La tristezza per ciascuno di noi ha un’accezione diversa. Le emozioni negative possono, infatti, scaturire da situazioni differenti, ma in ognuna di esse – se ben guidati – è possibile trovare un lato positivo per trasformarle in opportunità”, spiega Francesca Zampone, Life Coach e Fondatrice dell’Accademia della Felicità.

A tal proposito Wiko, insieme all’esperta dell’Accademia della Felicità, ha messo a punto alcuni suggerimenti:

  1. La solitudine può essere una risorsa. Stare da soli vuol dire mettersi in ascolto di sé, delle proprie emozioni, del proprio mondo interiore. È un modo per poter riconoscere i propri bisogni e non cadere in una serie di dipendenze, soprattutto emotive: dal partner, dagli amici, da una figura di riferimento. Proprio per questo imparare a stare da soli è un passo importante verso la costruzione di un’autostima solida. “Riempire” i momenti di solitudine con quello che appassiona è una buona ed efficace pratica.
  2. Riformulate i vostri buoni propositi. Se gli obiettivi fissati a inizio anno iniziano già a tentennare, può essere buona pratica riformularli. Invece di concentrarsi su ciò che si vuole fare (andare in palestra, dimagrire, imparare l’inglese ecc.), meglio spostare il focus su come ci si vuole sentire (in forma, competenti sul lavoro ecc.). Partendo dalle sensazioni che si vogliono provare, sarà più facile trovare il “modo giusto” per ottenerle.

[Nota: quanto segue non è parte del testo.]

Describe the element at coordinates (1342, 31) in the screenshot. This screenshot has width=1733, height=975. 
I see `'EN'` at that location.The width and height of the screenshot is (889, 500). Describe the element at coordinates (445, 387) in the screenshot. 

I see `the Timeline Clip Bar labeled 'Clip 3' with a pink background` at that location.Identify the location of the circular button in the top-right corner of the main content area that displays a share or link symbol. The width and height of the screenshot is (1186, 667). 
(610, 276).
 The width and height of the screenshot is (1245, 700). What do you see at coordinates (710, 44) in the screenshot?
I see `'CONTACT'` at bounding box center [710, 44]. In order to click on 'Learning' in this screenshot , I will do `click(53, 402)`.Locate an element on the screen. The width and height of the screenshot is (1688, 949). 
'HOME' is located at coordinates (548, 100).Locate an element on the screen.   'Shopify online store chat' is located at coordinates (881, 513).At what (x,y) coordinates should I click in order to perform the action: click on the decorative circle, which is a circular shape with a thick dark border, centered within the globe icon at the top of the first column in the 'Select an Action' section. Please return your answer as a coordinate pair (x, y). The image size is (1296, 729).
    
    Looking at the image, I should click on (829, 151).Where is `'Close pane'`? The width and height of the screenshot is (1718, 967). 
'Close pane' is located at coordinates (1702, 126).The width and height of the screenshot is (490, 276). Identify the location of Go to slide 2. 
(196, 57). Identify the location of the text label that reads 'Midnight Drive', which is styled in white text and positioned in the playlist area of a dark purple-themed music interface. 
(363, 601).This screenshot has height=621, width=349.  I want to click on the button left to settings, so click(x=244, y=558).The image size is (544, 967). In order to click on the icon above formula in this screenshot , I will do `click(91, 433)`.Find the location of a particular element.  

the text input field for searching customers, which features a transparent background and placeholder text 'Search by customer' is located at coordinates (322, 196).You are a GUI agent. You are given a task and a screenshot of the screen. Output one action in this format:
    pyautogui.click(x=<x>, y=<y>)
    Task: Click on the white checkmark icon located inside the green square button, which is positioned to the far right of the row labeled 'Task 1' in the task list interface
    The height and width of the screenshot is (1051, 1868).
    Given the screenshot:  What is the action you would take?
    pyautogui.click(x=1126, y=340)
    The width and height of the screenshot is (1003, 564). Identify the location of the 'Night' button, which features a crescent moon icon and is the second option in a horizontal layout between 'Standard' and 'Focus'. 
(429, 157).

  • Coltivare “la gratitudine” per vedere sempre il bicchiere mezzo pieno. La tristezza tende a soppiantare l’obiettività. Un esercizio semplice, ma molto efficace per apprezzare i lati positivi della vita è quello di provare a scrivere ogni sera da 3 a 5 motivi, piccoli o grandi, per cui vi sentite grati.
  • La felicità è adesso! Scegliere di essere felici ora: i problemi e gli inconvenienti sono all’ordine del giorno perché essenzialmente la vita perfetta non esiste. Continuare a ripetersi “sarò felice quando…” la felicità non arriverà mai. La felicità è una scelta e occorre scegliere se perseguirla a prescindere da tutte le variabili in gioco.